**Vorliegender Text**:
Die zweitschwerste Störung ist die „Akute Belastungsstörung“ – „Posttraumatischer Stress“ (PTS). Er tritt dann auf, wenn ein Mensch wieder in eine Situation kommt, die ihn an das traumatische Erlebnis erinnert. Die Bedrohung kann real oder nur imaginiert sein, sie wird in jedem Fall als real bewertet, wodurch typischen Symptome wie Hilflosigkeit, Erstarren, Angst- und Panikgefühle, etc. wieder auftreten.

Nachdem die Situation ohne weitere Traumatisierung vorübergegangen ist, klingen die Symptome meistens im Laufe eines Tages wieder ab. Es kann jedoch eine gewisse Ängstlichkeit und eine verstärkte Achtsamkeit weiterhin bestehen bleiben.

TRAUMATHERAPIE

Im Erstgespräch soll geklärt werden, ob ein Trauma oder eine traumatische Bedrohung derzeit noch anhält oder wieder eintreten könnte. Wenn ja, so ist dafür zu sorgen, dass der Mensch in eine sichere, geschützte Situation kommt. Dafür ist es notwendig die Familienmitglieder zu informieren und zum Handeln aufzufordern – oder bei Jugendlichen das Jugendamt zu verständigen.
Im Erstgespräch soll nicht dazu aufgefordert werden das Trauma im Detail zu schildern, sondern es ist klar zu machen, dass vorläufig nur in Form von Überschriften berichtet werden soll – das therapeutische Handeln erfolgt später.

Kontraindikationen:

  •  Im Erstgespräch oder in den ersten Sitzungen gleich den gesamten Ablauf des traumatischen Geschehens abzufragen, oder falls der/die Klient/in von sich aus alles ausführlich schildern möchte – so soll das strikt eingebremst werden! Warum? Es besteht die Gefahr, dass der/die Klient/in in wenigen Sekunden in das ursprüngliche Trauma hineinrutscht – dabei wird das so erlebt, als würde es jetzt nochmals geschehen! Wenn das passiert, so kann man als Therapeut nicht mehr eingreifen – alles was man tun möchte ist dann falsch – man muss miterleben, wie schrecklich diese Erfahrung war und wieder ist. Diese Retraumatisierung schädigt erneut das Nervensystem und den Organismus und muss vermieden werden. Dadurch wäre wahrscheinlich eine weitere Therapie kaum noch möglich, das Vertrauen wäre erschüttert.

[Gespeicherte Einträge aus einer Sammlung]
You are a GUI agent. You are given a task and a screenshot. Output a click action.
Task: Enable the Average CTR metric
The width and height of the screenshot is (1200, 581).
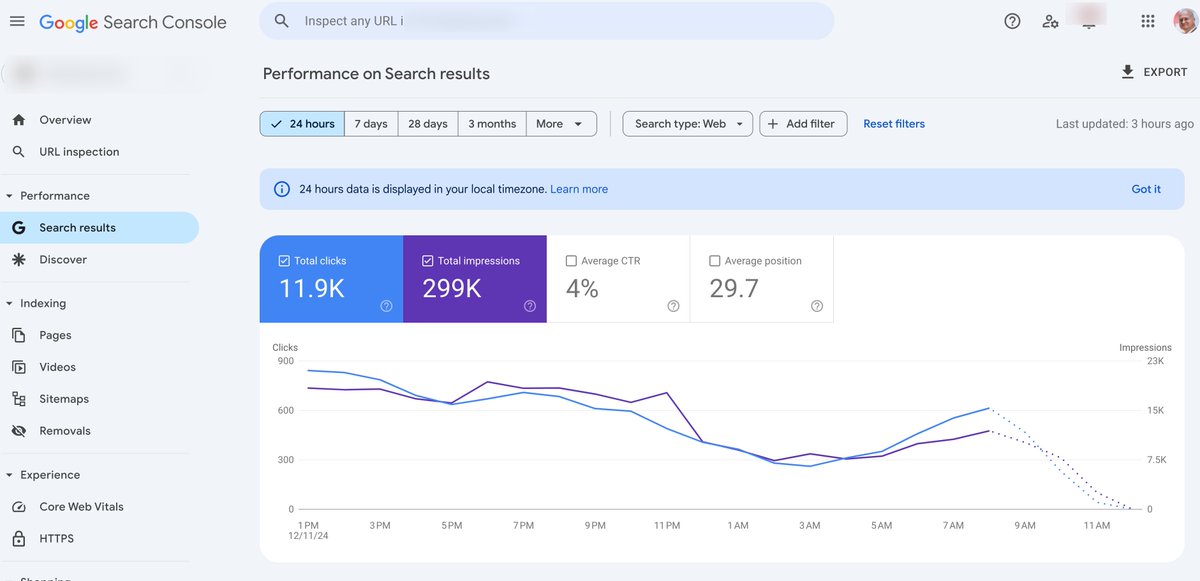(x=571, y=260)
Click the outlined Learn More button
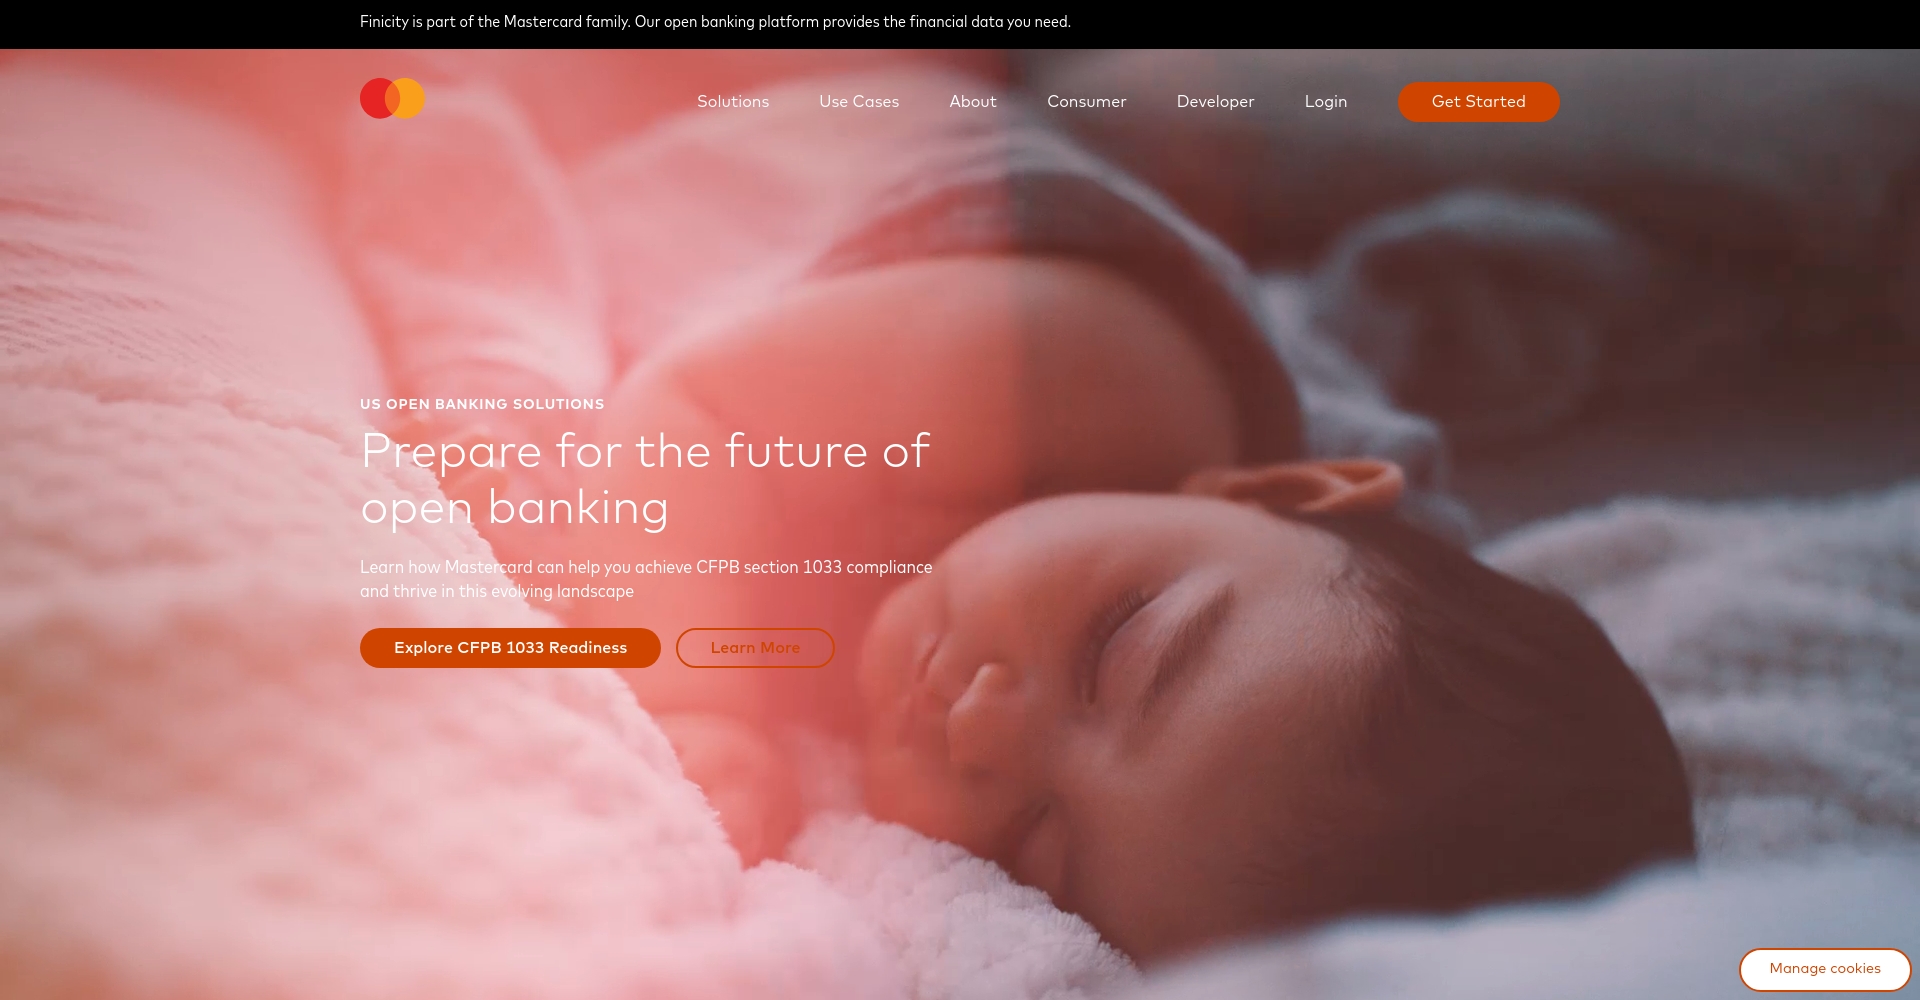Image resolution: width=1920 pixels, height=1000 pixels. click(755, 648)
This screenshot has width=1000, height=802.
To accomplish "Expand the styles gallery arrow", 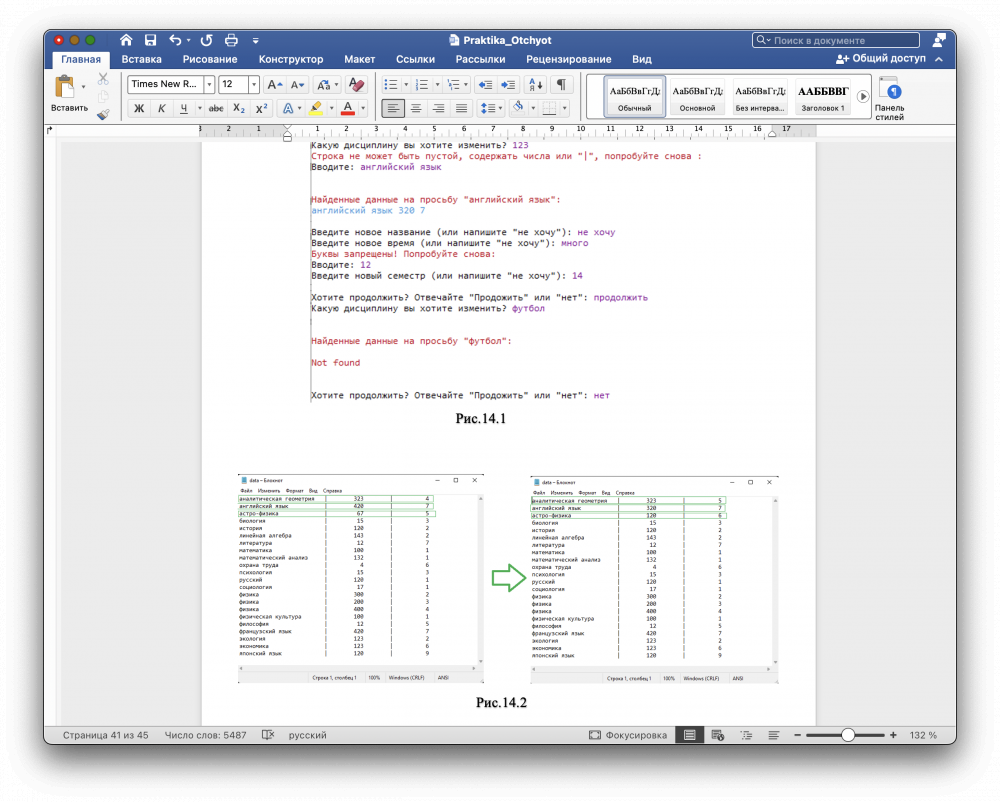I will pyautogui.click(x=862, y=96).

**Übungsaufgaben**:
1. Stimmen diese Aussagen mit dem Text zur Traumatherapie überein? (a) Die Symptome klingen meistens im Laufe eines Tages wieder ab. (b) Im Erstgespräch soll der Mensch das Trauma im Detail schildern. (c) Bei Jugendlichen ist unter Umständen das Jugendamt zu verständigen. Antworte jeweils mit Ja oder Nein und zitiere die entscheidenden Worte wörtlich.
2. In welcher Form soll laut dem Text zur Traumatherapie im Erstgespräch vorläufig berichtet werden?
3. Übersetze diesen Satz aus dem Text zur Traumatherapie ins Englische: „Nachdem die Situation ohne weitere Traumatisierung vorübergegangen ist, klingen die Symptome meistens im Laufe eines Tages wieder ab.“

**Lösungen je Aufgabe**:
1.
(a) Ja: „klingen die Symptome meistens im Laufe eines Tages wieder ab“
(b) Nein: „Im Erstgespräch soll nicht dazu aufgefordert werden das Trauma im Detail zu schildern“
(c) Ja: „oder bei Jugendlichen das Jugendamt zu verständigen“

2. In Form von Überschriften.

3. After the situation has passed without further traumatization, the symptoms usually subside again over the course of a day.